#### [Task item]
Look through the records below for the line with "Task: Collapse the Restrições Legais group" and the line with "Task: Click the Persons[IsLeaf]", then return those lines and all lines between, exactly.

=== Begin Enclosure ===

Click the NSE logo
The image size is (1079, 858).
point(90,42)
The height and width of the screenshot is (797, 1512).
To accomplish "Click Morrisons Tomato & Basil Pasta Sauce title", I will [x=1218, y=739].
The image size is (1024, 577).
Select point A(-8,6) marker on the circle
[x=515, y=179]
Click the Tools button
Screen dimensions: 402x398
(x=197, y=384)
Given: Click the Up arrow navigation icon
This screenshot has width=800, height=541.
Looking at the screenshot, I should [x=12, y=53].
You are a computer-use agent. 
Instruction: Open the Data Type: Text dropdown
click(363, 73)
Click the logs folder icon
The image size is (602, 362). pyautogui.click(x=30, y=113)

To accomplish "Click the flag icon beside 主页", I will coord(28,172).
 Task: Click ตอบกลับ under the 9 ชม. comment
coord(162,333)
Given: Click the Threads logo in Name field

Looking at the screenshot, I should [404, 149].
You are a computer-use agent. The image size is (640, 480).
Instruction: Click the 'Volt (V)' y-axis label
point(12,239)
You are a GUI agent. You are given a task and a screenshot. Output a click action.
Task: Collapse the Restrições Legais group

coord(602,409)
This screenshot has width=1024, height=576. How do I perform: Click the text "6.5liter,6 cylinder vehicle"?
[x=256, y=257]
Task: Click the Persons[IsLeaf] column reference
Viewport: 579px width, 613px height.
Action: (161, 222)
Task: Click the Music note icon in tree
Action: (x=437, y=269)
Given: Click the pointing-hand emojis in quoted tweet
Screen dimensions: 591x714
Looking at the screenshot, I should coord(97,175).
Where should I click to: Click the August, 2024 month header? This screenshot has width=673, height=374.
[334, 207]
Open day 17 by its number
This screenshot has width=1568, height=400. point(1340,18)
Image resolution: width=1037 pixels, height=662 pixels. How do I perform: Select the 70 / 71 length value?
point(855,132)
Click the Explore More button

=== End Enclosure ===

#### [Response to this task]
Task: Collapse the Restrições Legais group

coord(602,409)
This screenshot has width=1024, height=576. How do I perform: Click the text "6.5liter,6 cylinder vehicle"?
[x=256, y=257]
Task: Click the Persons[IsLeaf] column reference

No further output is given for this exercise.